High Performance Computing Group

High Performance Computing Group

Connect with HPC subject matter experts and discuss how hybrid cloud HPC Solutions from IBM meet today's business needs.

 View Only
Expand all | Collapse all

LSF bsub -Q maximal number of automatic requeue

  • 1.  LSF bsub -Q maximal number of automatic requeue

    Posted Mon August 23, 2021 09:40 AM

    Hi all,

    I would like to know how to set the maximal number of automatic requeue for a job when using bsub -Q.  
    I saw here [link] that "Specifying a job-level exit value using bsub -Q overrides all MAX_JOB_REQUEUE settings."  

    I am using the following command to submit jobs

    bsub -Q "all ~0" MyCommand

    It there a way to set that MAX_JOB_REQUEUE to 2 for example for a specific job ?

    Many thanks in advance for your help!
    Best,



    ------------------------------
    Romain Bouquet
    ------------------------------

    #SpectrumComputingGroup


  • 2.  RE: LSF bsub -Q maximal number of automatic requeue

    Posted Mon August 23, 2021 11:02 AM
    As the document says, you also can configure MAX_JOB_REQUEUE in lsb.applications for an application profile, e.g.
    Begin Application
    NAME =  myrequeujob
    DESCRIPTION = only requeue two times
    MAX_JOB_REQUEUE = 2
    End Application

    Then submit your job like this, bsub -Q "all ~0" -app myrequeuejob <myjob>

    ------------------------------
    YI SUN
    ------------------------------



  • 3.  RE: LSF bsub -Q maximal number of automatic requeue

    Posted Tue August 24, 2021 05:32 AM
    Edited by System Admin Fri January 20, 2023 04:35 PM

    Hi @YI SUN,

    Thanks for your reply, I had a look but it seems to me that one has to be administrator to create an application profile [link].
    Unfortunately I am just a regular user.

    Would there be a solution to create an application profile being a regular user ?

    Thanks again,
    Best



    ------------------------------
    Romain Bouquet
    ------------------------------



  • 4.  RE: LSF bsub -Q maximal number of automatic requeue

    Posted Tue August 24, 2021 06:20 PM
    It doesn't seem LSF has job level control on this. You will have to ask your admin to add this for you.

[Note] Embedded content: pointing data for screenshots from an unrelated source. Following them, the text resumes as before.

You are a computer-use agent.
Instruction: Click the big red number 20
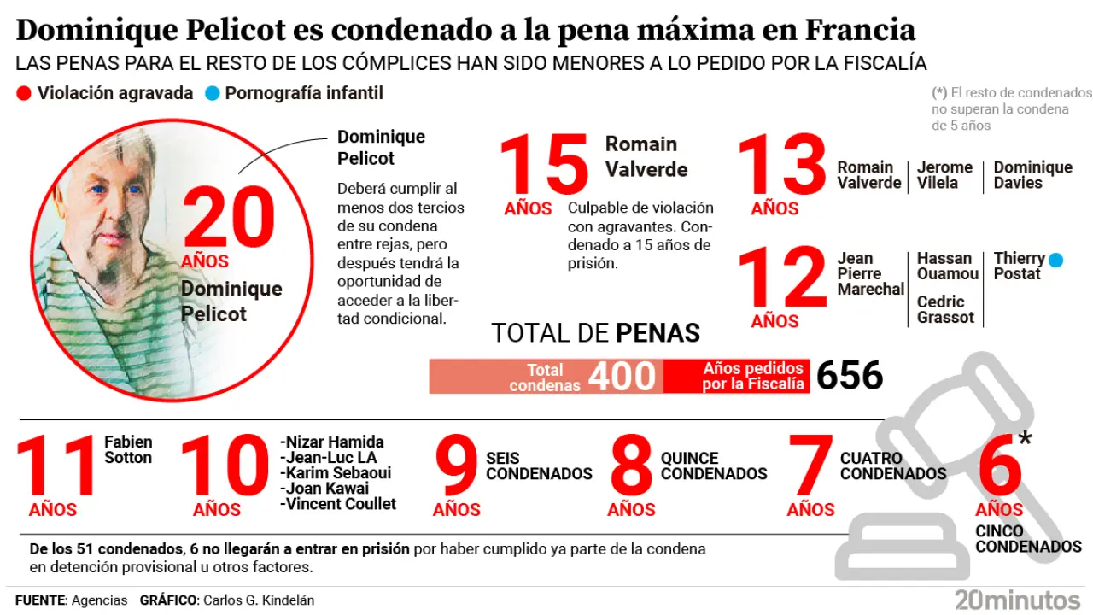[x=229, y=219]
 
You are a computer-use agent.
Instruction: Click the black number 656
[x=849, y=376]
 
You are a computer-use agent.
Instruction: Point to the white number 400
[x=622, y=376]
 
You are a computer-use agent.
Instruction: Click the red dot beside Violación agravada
[x=24, y=93]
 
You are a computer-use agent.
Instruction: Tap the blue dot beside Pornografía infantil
[x=213, y=93]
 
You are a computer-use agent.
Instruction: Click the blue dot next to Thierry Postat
[x=1055, y=260]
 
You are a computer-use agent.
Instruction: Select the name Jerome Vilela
[x=944, y=175]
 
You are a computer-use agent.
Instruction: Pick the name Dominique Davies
[x=1032, y=175]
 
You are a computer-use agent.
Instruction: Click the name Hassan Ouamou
[x=947, y=266]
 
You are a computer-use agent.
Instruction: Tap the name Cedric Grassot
[x=945, y=310]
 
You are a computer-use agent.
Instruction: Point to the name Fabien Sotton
[x=128, y=449]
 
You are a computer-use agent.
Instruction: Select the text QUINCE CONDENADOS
[x=714, y=466]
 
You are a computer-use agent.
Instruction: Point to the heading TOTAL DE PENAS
[x=595, y=332]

    ------------------------------
    YI SUN
    ------------------------------



  • 5.  RE: LSF bsub -Q maximal number of automatic requeue

    Posted Thu August 26, 2021 03:21 AM

    Hi @YI SUN,

    Alright it is unfortunate but thanks a lot for your help!

    Best,​​



    ------------------------------
    Romain Bouquet
    ------------------------------



  • 6.  RE: LSF bsub -Q maximal number of automatic requeue

    Posted Thu August 26, 2021 11:30 AM
    Roman,

    It's simple to do.  Here is a section from the man pages for lsb.queues

    MAX_JOB_REQUEUE

    Specifies the maximum number of times to requeue a job automati‐
    cally.

    Syntax
    MAX_JOB_REQUEUE=integer

    Valid values
    0 < MAX_JOB_REQUEUE < INFINIT_INT

    INFINIT_INT is defined in lsf.h.

    Default
    Not defined. The number of requeue times is unlimited

    ------------------------------
    Larry Adams
    ------------------------------



  • 7.  RE: LSF bsub -Q maximal number of automatic requeue

    Posted Fri August 27, 2021 03:43 AM
    Edited by System Admin Fri January 20, 2023 04:08 PM

    Hi @Larry Adams,

    Maybe there is something I do not understand,
    according to this link it seems to me one has to be administrator to change the lsb.queues file. Am I wrong?
    ​Sadly I am just a regular user.

    Would there be a way to use MAX_JOB_REQUEUE for a regular user?
    For instance something like (or similar syntax to retry jobs only twice)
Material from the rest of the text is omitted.